Being at the cabin this week is bringing back many memories of my kids as babies. Jason's parents bought the cabin when Ava was 9 months old, so she has grown up with this magic place as part of her earliest memories. When they were babies, we had to travel with so much of their stuff, and find ways to amuse them, and collapse in gratitude when they napped or were in bed for the night.
Now they are 7 and 4, and capable of coming and going in and out on their own. They can cook their own marshmallows and hot dogs over the fire, read books alongside of the adults, play card games with us, and run wild outside on the dock without us worrying about their safety. It's so fun, but it was a long road to get here.
Now I watch my sibling-in-laws have their turn raising babies at this cabin. I remember being affronted by my sister's attitude when she had older kids and I had babies. She would say, "I'm glad it's your turn now. I did it, and I enjoyed it, but I'm glad to have the diapers and the work of babies behind me." At the time I couldn't imagine feeling like that, because I loved the stages they were at as babies and little kids, but they are definitely a lot of work when they are under three, and suddenly there is breathing space all around for Jason and I as parents.
It's fun to watch the grandparents with the older kids too. Every stage of childhood offers different delights, and since we can't go backwards, it's best to enjoy them as much as possible at every stage, because it all goes so fast. None of us can predict what is coming in life, either as parents or just simply as people. We can't see what's coming around the next curve.
I had no idea I would have so much fun with my older kids. I watched people with older kids when I had little ones and it seemed like a country that I didn't have a valid passport to visit. I couldn't imagine it, in much the same way as my siblings-in-law can't see what is coming in a few years for their babies. My sister knew, because she had walked this road before I did, and now I know too. I think the key is to love each stage as much as you can, soaking up everything you can, since the next one comes when you aren't expecting it, and you are have to learn to parent differently at each age and stage.
Yesterday Ava was playing wiffle ball with her aunt, and they moved toward the vehicles.
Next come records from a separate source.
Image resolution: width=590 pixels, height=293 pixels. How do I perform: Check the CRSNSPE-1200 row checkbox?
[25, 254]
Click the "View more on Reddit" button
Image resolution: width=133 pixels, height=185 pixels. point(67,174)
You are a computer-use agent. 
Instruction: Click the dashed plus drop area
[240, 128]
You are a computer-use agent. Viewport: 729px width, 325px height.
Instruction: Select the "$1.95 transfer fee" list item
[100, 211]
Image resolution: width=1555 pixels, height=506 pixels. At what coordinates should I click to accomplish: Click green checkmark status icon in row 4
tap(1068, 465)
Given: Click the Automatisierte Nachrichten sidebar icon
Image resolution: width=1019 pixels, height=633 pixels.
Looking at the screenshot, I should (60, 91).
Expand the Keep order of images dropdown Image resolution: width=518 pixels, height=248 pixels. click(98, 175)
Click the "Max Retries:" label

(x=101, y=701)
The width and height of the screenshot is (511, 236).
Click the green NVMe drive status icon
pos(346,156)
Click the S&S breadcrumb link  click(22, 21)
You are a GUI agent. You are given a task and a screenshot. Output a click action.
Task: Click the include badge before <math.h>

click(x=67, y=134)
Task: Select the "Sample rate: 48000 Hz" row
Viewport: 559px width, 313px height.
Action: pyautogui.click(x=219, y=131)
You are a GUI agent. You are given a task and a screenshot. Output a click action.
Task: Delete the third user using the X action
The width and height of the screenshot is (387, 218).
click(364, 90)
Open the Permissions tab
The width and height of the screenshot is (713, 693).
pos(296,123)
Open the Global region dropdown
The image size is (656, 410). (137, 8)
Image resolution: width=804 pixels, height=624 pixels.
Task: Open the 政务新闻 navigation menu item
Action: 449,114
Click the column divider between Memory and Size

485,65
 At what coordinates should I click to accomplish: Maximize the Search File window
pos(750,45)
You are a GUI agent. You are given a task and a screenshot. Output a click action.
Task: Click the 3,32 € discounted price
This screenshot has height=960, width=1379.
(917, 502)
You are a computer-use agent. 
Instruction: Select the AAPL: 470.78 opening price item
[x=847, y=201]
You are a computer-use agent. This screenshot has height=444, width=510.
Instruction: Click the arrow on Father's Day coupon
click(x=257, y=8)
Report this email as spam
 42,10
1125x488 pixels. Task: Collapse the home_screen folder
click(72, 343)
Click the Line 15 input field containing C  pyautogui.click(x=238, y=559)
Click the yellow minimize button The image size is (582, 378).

When Ava threw the ball, she hit Nana and Papa's side mirror of their truck and it shattered. Ava was instantly devastated, sobbing her heart out. The adults all laughed about the miracle of a plastic ball with holes in it breaking glass so easily. To us, it was no big deal, but Ava was embarrassed, and felt like she had made a huge mistake, and she worried that her beloved grandparents would be upset with her. We took her aside, let her cry it out, and then encouraged her to go and talk to Nana and Papa to work the situation out. When she came back from her discussion, she was all smiles, and the fun and games resumed.
I enjoyed that parenting moment. It provided the opportunity to talk about mistakes and conflict resolution. She was hesitant to go and talk to them, as all of us are when it involves interpersonal issues, but she was so glad when the reassurance came that her grandparents were not at all upset, and she understood that sometimes accidents happen and some things are beyond your control. It's not a bad lesson for the adults to remind themselves of from time to time.